Os líderes secularistas de Israel compreenderam que, se redigissem uma constituição sem qualquer referência à Tora, enfrentariam uma forte reação negativa dos grupos judeus ortodoxos recentemente chegados, diz Hasanoglu. E se redigissem leis de acordo com a Torá, os primeiros dirigentes israelitas temiam ser criticados pelo mundo ocidental por seguirem “uma agenda fundamentalista”, acrescenta.

“Por isso, era do interesse deles não elaborar uma constituição”, diz Hasanoglu à TRT World. “Não queriam criar obstáculos (como uma constituição secularista) que impedissem os judeus religiosos de vir para Israel, ao mesmo tempo que pretendiam manter intacta a natureza secularista do estado”.

Devido às persistentes divisões e tensões entre os secularistas e os grupos ultra-ortodoxos, “o processo de elaboração de uma Constituição israelita foi deliberadamente adiado para evitar confrontos sociais entre os dois campos”, afirma Batuhan Ustabulut, académico de Direito Constitucional na Universidade de Kocaeli, na Türkiye, e Diretor de Investigação Jurídica no Centro de Investigação Económica e Social (ESAM).

A luta não resolvida em torno da identidade de Israel corresponde à “relutância de longa data de Telavive em definir a sua ordem política e a sua identidade” através da redação da sua constituição, segundo Richard Falk, um importante jurista judeu americano e professor emérito de direito internacional na Universidade de Princeton.

Um fosso cada vez maior

Quando a académica israelita Lerner escreveu o seu artigo, há duas décadas, o país era governado por uma “maioria secular”. Desde então, a composição política de Israel mudou drasticamente, como demonstra o atual governo de extrema-direita de Netanyahu, dominado por partidos sionistas ortodoxos.

Mas mesmo em 2004, Lerner observou que o “consenso israelita” sobre a manutenção do que descreveu como um modelo político concertado “começou a desgastar-se”. Num modelo político concertado, as elites dirigentes de diferentes seitas e comunidades trabalham em conjunto para garantir a estabilidade do sistema existente.

Antes do ataque de 7 de outubro, o plano do governo de Netanyahu para uma reforma judicial desencadeou grandes manifestações, mostrando que o fosso entre grupos seculares e religiosos tinha aumentado e confirmando a previsão de duas décadas de Lerner de que o consenso israelita estava a desaparecer.

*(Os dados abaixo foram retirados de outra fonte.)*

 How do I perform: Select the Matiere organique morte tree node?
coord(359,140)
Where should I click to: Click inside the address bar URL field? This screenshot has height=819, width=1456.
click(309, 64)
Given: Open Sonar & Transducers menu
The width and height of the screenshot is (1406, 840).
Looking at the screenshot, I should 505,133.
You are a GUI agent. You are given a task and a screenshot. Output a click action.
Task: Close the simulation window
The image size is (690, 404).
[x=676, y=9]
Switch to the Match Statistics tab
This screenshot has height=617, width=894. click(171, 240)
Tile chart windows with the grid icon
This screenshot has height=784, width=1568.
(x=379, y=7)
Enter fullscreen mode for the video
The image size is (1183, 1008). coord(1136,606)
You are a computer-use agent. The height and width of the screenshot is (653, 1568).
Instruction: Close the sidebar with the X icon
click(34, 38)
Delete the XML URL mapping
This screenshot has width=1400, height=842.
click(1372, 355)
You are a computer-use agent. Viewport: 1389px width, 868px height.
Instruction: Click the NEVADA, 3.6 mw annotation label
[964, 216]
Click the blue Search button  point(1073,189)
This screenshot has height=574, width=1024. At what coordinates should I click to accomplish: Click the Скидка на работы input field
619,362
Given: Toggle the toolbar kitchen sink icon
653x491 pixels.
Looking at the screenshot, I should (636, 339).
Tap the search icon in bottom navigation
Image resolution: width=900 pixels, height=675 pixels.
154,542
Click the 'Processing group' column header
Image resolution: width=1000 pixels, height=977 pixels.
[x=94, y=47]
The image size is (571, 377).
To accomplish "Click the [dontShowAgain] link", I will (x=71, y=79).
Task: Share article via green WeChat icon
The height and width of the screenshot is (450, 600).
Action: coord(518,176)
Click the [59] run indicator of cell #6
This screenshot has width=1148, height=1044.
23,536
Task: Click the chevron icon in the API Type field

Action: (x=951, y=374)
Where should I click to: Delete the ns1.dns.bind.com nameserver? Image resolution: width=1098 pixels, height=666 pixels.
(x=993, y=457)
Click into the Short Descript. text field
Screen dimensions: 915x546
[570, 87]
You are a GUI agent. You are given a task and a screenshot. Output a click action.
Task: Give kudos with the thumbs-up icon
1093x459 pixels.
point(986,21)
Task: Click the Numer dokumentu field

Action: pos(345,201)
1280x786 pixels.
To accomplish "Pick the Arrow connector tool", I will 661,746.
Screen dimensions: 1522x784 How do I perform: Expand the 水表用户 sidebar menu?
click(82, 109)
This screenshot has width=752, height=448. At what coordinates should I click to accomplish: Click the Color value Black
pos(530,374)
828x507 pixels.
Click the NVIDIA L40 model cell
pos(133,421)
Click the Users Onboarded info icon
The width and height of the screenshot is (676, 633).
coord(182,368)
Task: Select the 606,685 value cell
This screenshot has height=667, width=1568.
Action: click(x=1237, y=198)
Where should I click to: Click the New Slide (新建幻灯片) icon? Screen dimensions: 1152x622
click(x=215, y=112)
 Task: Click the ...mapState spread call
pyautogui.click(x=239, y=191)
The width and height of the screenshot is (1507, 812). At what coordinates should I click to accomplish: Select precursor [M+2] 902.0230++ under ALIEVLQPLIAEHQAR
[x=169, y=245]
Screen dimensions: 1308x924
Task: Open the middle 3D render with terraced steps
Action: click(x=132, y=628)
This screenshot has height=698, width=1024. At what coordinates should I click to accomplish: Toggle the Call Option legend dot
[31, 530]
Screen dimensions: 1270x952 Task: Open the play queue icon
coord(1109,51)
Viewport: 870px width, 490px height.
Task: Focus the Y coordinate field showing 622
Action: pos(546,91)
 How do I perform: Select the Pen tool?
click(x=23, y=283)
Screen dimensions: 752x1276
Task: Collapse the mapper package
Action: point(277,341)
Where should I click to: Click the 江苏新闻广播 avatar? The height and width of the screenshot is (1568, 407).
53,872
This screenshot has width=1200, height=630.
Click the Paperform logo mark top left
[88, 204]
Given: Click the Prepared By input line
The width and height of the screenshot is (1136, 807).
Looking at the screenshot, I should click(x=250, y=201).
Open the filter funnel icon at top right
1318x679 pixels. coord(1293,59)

“O plano de reforma judicial desencadeou uma crise política em Israel, tornando-se um fator real que conduziu a numerosas eleições antecipadas e a governos instáveis”, diz Hasanoglu, referindo-se a um fosso cada vez maior entre os grupos secularistas e religiosos em Israel. “Em termos leigos, os problemas não resolvidos do passado tornaram-se as parteiras das crises atuais”, diz Ustabulut à TRT World.

A elaboração de uma Constituição tornou-se um objetivo cada vez mais distante para Telavive, uma vez que as divisões no seio da sociedade israelita aumentaram desde os anos 80, quando foi permitida a formação de tribunais religiosos, diz Hasanoglu. “Ao contrário de uma decisão de um tribunal secular, a decisão de um rabino num tribunal religioso não é passível de recurso”, diz o académico.

“A longo prazo, os israelitas secularistas vão perder esta guerra contra os grupos judeus ortodoxos”, diz Hasanoglu, citando o facto de os grupos de direita terem crescido em dimensão e influência desde a década de 1980. Com a lei do estado-nação de 2018, que reconhece o direito à autodeterminação apenas para o povo judeu, os grupos religiosos sentem-se muito mais encorajados, acrescenta.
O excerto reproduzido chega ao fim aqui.